Başkan Johnson Amerikan dış politikasına kısa sürede kendi damgasını vurdu. ABD yıllardır Güneydoğu Asya’da Vietkong güçleri karşısında Güney Vietnam’a yardım sağlamaktaydı. Önceleri askeri malzeme ve askeri danışmandan öteye gitmeyen Amerikan yardımı, Vietkong başarıları üzerine 1964’te hızla arttı. Tonkin Körfezinde devriye gezen Amerikan savaş gemileri, iddia edildiğine göre ağustos ayında saldırıya uğrayınca Johnson Kuzey Vietnam torpido üslerine karşı hava akınlarıyla misilleme emri verdi. Kongre Tonkin Körfezi kararını onaylıyor ve Amerikan güçlerine başka saldırıların önlenmesi için her türlü önlemi alma yetkisi veriyordu. Başkan Johnson 1965’ten başlayarak Vietnam’a gittikçe artan sayıda asker yolladı. Vietnam’daki Amerikan askerlerinin sayısı 1968’de 500 bini buldu. Johnson ayrıca Kuzey Vietnam’daki askeri hedeflerin bombalanması için emir verdi.

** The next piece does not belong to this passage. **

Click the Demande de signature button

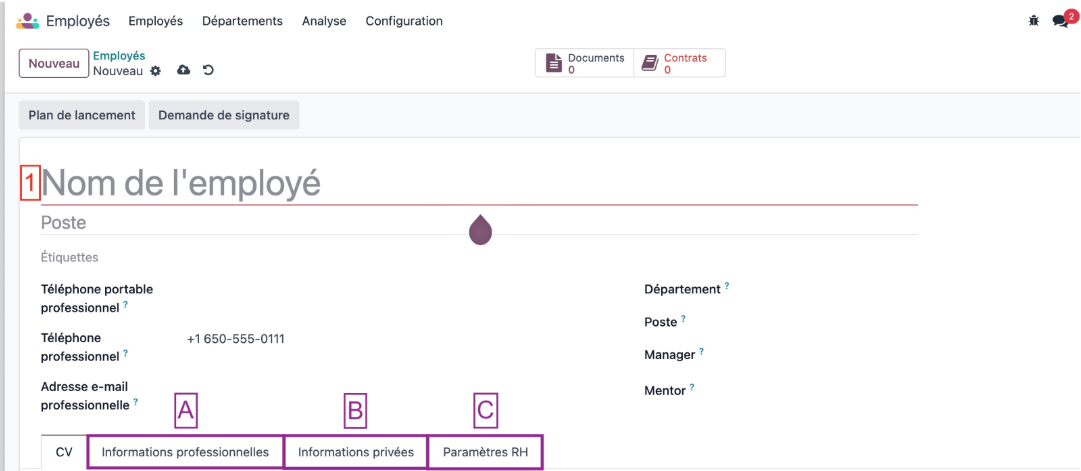pos(224,115)
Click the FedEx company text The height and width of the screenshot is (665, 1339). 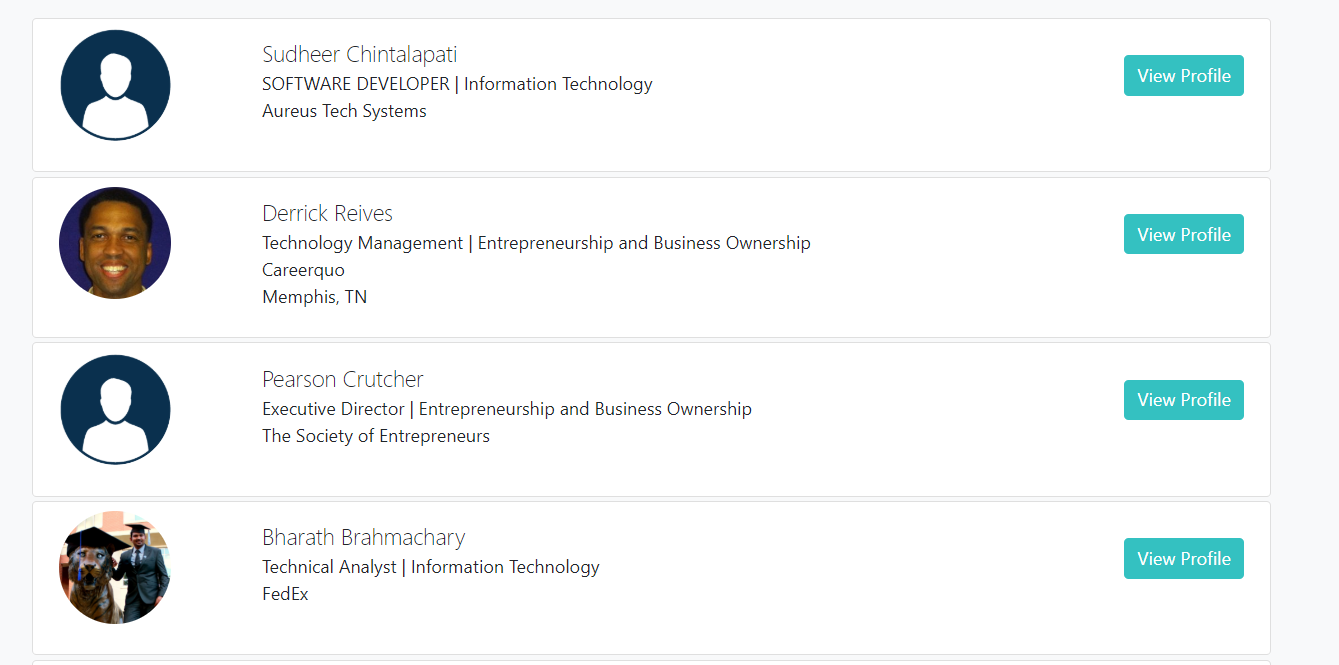(x=285, y=594)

ABD’de Vietnam Savaşı’na muhalefet artıyordu. Johnson başkanlığa ikinci kez aday olmayacağını açıkladı. ABD’nin Kuzey Vietnam’ı bombalamaya son verdiğini bildirerek Hanoi’yi görüşmelere çağırdı. ABD ile Kuzey Vietnam arasındaki görüşmeler Mayıs 1968’de Paris’te başladı. 1 Kasım’da bütün bombardımanlar durduruldu.
1968 başkanlık seçimlerinin ana konusu Vietnam Savaşı’ydı. Demokratların güçlü aday adaylarından Robert F. Kennedy 5 Haziran’da öldürüldü. Demokrat Parti’nin başkan adaylığına Hubert H. Humphrey seçildi. Ama seçimleri Cumhuriyetçi Parti’ den Richard M. Nixon ve yardımcısı Spiro T. Agnew kazandı.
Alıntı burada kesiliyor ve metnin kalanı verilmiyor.